> _DIRECTION 1_
Pick out each line of the records that contains the string "HƯỚNG" and copy those lines in full.

> _SOURCE TEXT_
--- start ---
This article may contain URLs that were valid when originally published, but now link to sites or pages that no longer exist. To maintain the flow of the article, we've left these URLs in the text, but disabled the links.

Dr. Tom's Workshop: Multiple-Child Aggregation

Tom Moreau

Aggregation, which is commonly used to deliver reports to users, often also delivers poor performance. To help guarantee that you're delivering the best performance possible, you should explore different versions of the query and pick the best one. This month, look over Tom Moreau's shoulder as he shows you how to work with multiple-child aggregations.

This month's column was inspired by a discussion in one of the public newsgroups that got me to pondering, once again, the fact that there are often many ways to solve a given problem. From the business standpoint, you need to deliver the rows and columns as required in the spec. If you're facing a deadline, chances are you'll crank code, often resorting to a coding method that's worked in the past–most of the time, anyway. Hey, if it executes, that's good. If it gives users the information they want, that's a bonus. Just deliver it.

	I've been in the IT business for a long time, and I've witnessed the "Just deliver it" mentality all too often. I suspect that its proponents don't understand that users are more likely to remember poor quality and/or poor performance long after they've forgotten a missed deadline. Sure, deadlines are important, but reasonable people will usually accommodate a tardy delivery as long as you can demonstrate the benefits of doing so.

Parent-child/child scenario

Let's tackle a common scenario where you have a parent-child relationship with two child tables–Child1 and Child2. You want a report of all of the primary keys from the Parent table, along with counts of the corresponding rows–if any–from Child1 and Child2. You need to accommodate the fact that there may be no matching rows in either of the two child tables, and you also want to make sure you don't double-count. Listing 1 provides the build script for this month's sample. I've included some padding columns so we can obtain reasonably realistic test results.

Listing 1. Build script for Parent, Child1, and Child2.

  create table dbo.Parent
(
 ParentID int primary key, Padding char(500) not null
)
go
create table dbo.Child1
(
 ChildID int primary key nonclustered
 identity, ParentID int not null
 references dbo.Parent, Padding char(500) not null
)
go
create clustered index C_Child1 on Child1 (ParentID)
go
create table dbo.Child2
(
 ChildID int primary key nonclustered identity
, ParentID int not null references dbo.Parent

, Padding  char (500) not null
)
go
create clustered index C_Child2 on Child2 (ParentID)

	On to the data! I pulled out the code for dbo.GenRows(), a table-valued, user-defined function from my November 2003 column [included in this month's download–Ed.] and used dbo.GenRows to populate Parent with 1,000 rows. Child1 and Child2 are next on the agenda, and, again, we want something realistic. It's highly unlikely, for example, that we'd have the exact same number of rows in each of the child tables for the same ParentID, and it would also be cool to have a random distribution of rows per ParentID in each table.
--- end ---
> _DIRECTION 2_
Reproduce the part of the aggregation article that opens with the words "Let's tackle a" and closes with "realistic test results.".

> _RECORDS FOR THIS TASK_
--- start ---
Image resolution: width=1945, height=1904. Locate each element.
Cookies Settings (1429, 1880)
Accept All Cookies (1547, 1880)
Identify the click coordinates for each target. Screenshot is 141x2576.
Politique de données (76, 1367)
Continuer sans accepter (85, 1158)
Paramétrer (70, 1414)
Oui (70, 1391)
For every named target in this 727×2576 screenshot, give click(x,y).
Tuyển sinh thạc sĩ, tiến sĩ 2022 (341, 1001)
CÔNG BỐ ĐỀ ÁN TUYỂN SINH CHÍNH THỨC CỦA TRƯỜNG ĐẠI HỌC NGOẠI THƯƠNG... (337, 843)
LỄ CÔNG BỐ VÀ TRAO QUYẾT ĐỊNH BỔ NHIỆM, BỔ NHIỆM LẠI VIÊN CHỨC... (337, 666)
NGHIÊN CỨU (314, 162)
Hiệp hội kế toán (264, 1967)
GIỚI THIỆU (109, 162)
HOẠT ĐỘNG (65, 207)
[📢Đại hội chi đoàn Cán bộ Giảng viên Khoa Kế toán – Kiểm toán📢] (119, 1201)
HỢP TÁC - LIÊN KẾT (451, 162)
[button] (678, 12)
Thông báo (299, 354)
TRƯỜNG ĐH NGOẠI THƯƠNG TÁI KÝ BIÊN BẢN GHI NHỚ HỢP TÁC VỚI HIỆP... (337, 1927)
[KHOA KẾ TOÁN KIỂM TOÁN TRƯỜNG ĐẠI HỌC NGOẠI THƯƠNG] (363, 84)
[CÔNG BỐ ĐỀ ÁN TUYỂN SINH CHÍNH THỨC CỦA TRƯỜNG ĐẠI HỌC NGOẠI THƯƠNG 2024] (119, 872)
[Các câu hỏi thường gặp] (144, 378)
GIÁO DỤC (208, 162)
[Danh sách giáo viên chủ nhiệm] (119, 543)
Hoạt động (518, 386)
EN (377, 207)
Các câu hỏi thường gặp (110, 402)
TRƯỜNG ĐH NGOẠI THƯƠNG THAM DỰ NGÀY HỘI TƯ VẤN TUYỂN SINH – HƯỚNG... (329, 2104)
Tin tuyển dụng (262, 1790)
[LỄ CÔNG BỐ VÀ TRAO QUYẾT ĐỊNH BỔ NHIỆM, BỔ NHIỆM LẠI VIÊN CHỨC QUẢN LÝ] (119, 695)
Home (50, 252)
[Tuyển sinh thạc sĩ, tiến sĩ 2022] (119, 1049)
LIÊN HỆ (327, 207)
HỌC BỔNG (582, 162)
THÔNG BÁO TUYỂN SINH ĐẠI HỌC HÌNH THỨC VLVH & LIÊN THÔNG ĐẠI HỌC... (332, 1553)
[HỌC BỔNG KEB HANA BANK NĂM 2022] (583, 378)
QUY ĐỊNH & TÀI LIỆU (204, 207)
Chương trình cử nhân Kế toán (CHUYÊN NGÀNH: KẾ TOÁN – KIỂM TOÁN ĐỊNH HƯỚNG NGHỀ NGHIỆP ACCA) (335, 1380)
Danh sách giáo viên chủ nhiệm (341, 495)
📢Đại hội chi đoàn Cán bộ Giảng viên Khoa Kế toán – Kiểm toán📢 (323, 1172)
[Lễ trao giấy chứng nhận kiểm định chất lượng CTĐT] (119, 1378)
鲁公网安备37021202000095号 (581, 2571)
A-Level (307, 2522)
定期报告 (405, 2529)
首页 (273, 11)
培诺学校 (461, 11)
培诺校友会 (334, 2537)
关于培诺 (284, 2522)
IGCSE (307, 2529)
--- end ---
> _TASK SOLUTION 1_
TRƯỜNG ĐH NGOẠI THƯƠNG THAM DỰ NGÀY HỘI TƯ VẤN TUYỂN SINH – HƯỚNG... (329, 2104)
Chương trình cử nhân Kế toán (CHUYÊN NGÀNH: KẾ TOÁN – KIỂM TOÁN ĐỊNH HƯỚNG NGHỀ NGHIỆP ACCA) (335, 1380)

> _TASK SOLUTION 2_
Let's tackle a common scenario where you have a parent-child relationship with two child tables–Child1 and Child2. You want a report of all of the primary keys from the Parent table, along with counts of the corresponding rows–if any–from Child1 and Child2. You need to accommodate the fact that there may be no matching rows in either of the two child tables, and you also want to make sure you don't double-count. Listing 1 provides the build script for this month's sample. I've included some padding columns so we can obtain reasonably realistic test results.